Scoring
Enable scoring support via the scoring
parameter.
This scoring instance can serve two purposes, depending on the settings.
One use case is building sparse/keyword indexes. This occurs when the terms
parameter is set to True
.
The other use case is with word vector term weighting. This feature has been available since the initial version but isn't quite as common anymore.
The following covers the available options.
method
method: bm25|tfidf|sif|pgtext|sparse|custom
Sets the scoring method. Add custom scoring via setting this parameter to the fully resolvable class string.
pgtext
schema: database schema to store keyword index - defaults to being
determined by the database
Additional settings for Postgres full-text keyword indexes.
sparse
path: sparse vector model path
vectormethod: vector embeddings method
gpu: boolean|int|string|device
batch: Sets the transform batch size
encodebatch: Sets the encode batch size
vectors: additional model init args
encodeargs: additional encode() args
backend: ivfsparse|pgsparse
Sparse vector scoring options. The sparse scoring instance combines a sparse vector model with a sparse approximate nearest neighbor index (ANN).
ivfsparse
ivfsparse:
sample: percent of data to use for model training (0.0 - 1.0)

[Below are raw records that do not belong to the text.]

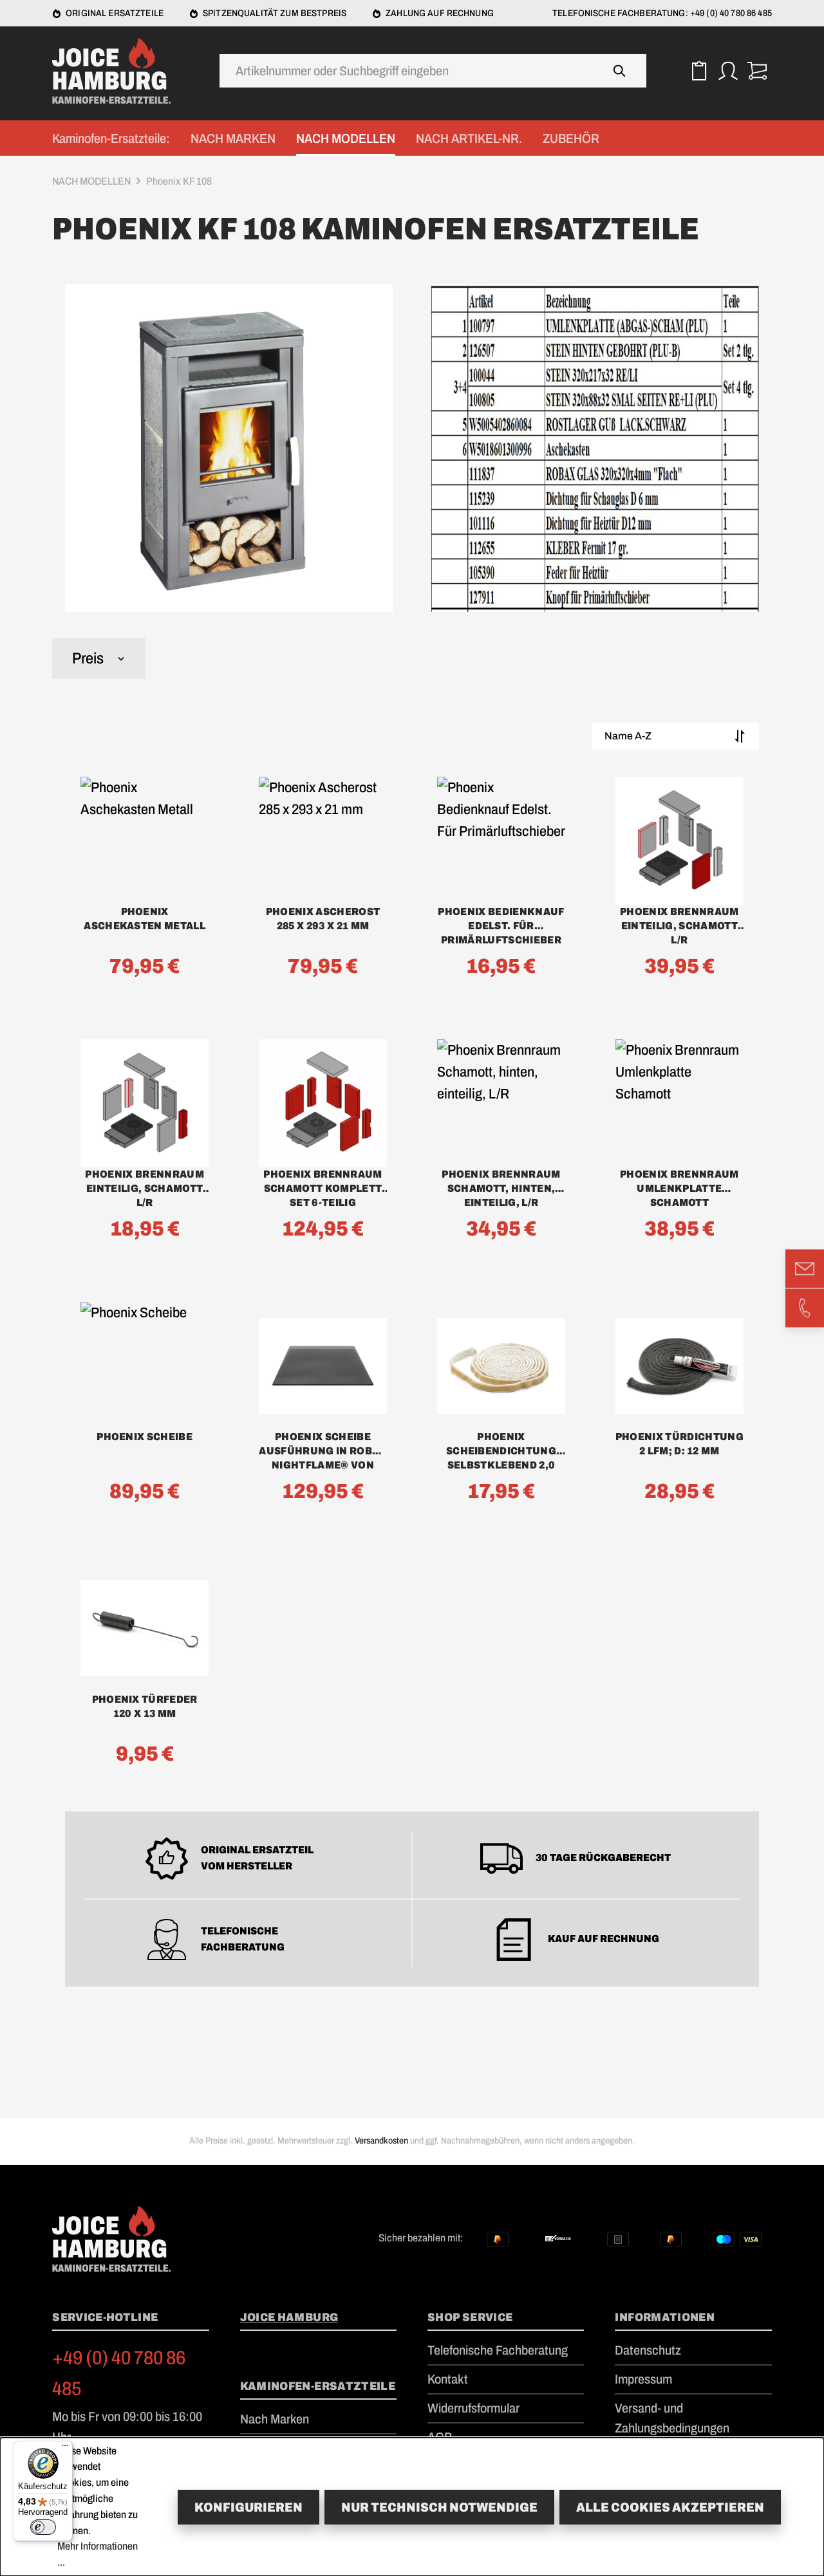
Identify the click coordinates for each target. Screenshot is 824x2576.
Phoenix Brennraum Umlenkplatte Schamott (679, 1188)
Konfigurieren (248, 2507)
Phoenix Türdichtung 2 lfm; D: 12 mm (679, 1443)
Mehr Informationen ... (97, 2554)
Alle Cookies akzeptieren (670, 2507)
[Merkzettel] (699, 71)
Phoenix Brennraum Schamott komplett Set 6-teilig (322, 1188)
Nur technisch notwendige (439, 2507)
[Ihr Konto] (728, 71)
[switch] (43, 2527)
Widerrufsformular (473, 2408)
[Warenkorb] (757, 71)
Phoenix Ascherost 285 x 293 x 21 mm (323, 918)
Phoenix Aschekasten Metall (144, 918)
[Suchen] (620, 71)
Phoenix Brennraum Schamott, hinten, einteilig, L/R (501, 1188)
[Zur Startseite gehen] (116, 71)
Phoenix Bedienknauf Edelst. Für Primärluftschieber (501, 925)
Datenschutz (648, 2350)
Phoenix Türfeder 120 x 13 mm (145, 1706)
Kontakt (447, 2379)
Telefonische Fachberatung (497, 2350)
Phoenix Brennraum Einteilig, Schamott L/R (679, 925)
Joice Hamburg (289, 2317)
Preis (88, 658)
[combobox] (407, 71)
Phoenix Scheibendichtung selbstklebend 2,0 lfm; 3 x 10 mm (501, 1451)
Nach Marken (274, 2419)
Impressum (643, 2379)
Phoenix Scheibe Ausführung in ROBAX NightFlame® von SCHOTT (322, 1451)
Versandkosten (381, 2140)
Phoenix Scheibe (144, 1436)
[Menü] (65, 2448)
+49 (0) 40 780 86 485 (118, 2373)
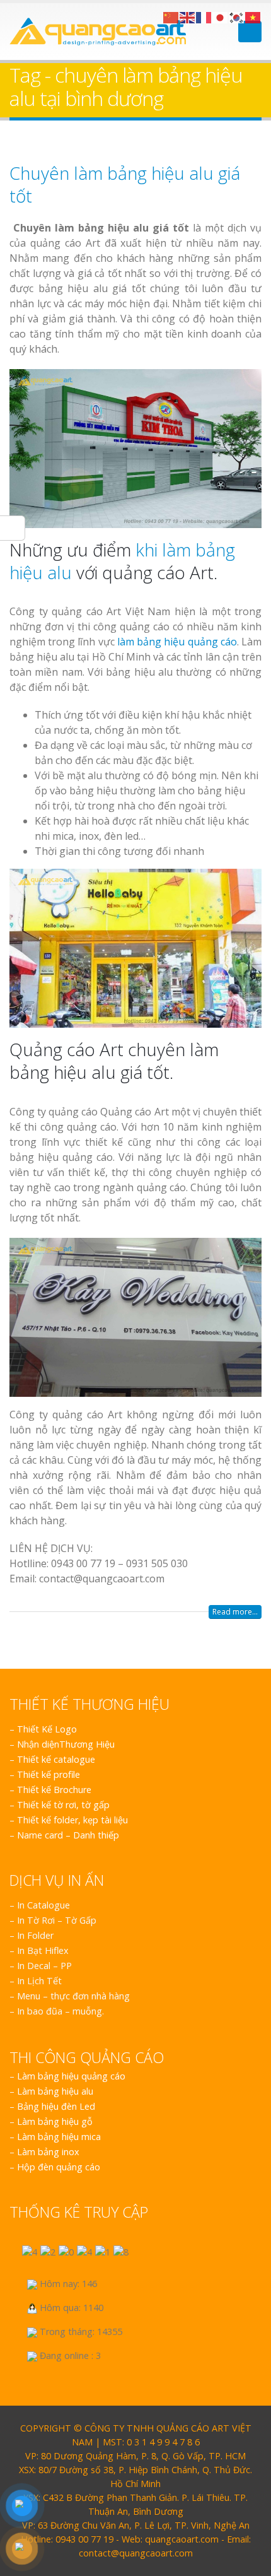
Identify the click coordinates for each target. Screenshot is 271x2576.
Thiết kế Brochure (54, 1790)
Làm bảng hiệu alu (55, 2091)
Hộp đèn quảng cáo (58, 2167)
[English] (188, 16)
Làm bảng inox (48, 2152)
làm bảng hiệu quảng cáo (177, 642)
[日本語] (220, 16)
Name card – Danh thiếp (68, 1835)
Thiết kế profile (48, 1774)
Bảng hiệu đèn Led (56, 2106)
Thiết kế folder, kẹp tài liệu (72, 1820)
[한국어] (237, 16)
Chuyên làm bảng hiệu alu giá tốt (124, 184)
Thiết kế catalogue (56, 1759)
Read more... (235, 1611)
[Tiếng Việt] (253, 16)
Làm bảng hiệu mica (59, 2137)
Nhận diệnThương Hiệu (66, 1744)
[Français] (204, 16)
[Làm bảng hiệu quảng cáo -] (97, 31)
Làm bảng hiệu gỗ (55, 2121)
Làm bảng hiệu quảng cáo (71, 2076)
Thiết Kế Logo (47, 1729)
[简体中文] (171, 16)
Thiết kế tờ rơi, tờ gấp (63, 1805)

nlist: desired number of clusters (int)
nprobe: search probe setting (int)
Inverted file (IVF) index with flat vector file storage and sparse array support.
pgsparse
Sparse ANN backed by Postgres. Supports same options as the pgvector ANN.
terms
terms: boolean|dict
Enables term frequency sparse arrays for a scoring instance. This is the backend for sparse keyword indexes.
Supports a dict
with the parameters cachelimit
and cutoff
.
cachelimit
is the maximum amount of resident memory in bytes to use during indexing before flushing to disk. This parameter is an int
.
cutoff
is used during search to determine what constitutes a common term. This parameter is a float
, i.e. 0.1 for a cutoff of 10%.
When terms
is set to True
, default parameters are used for the cachelimit
and cutoff
. Normally, these defaults are sufficient.
normalize
normalize: boolean
Enables normalized scoring (ranging from 0 to 1). When enabled, statistics from the index will be used to calculate normalized scores.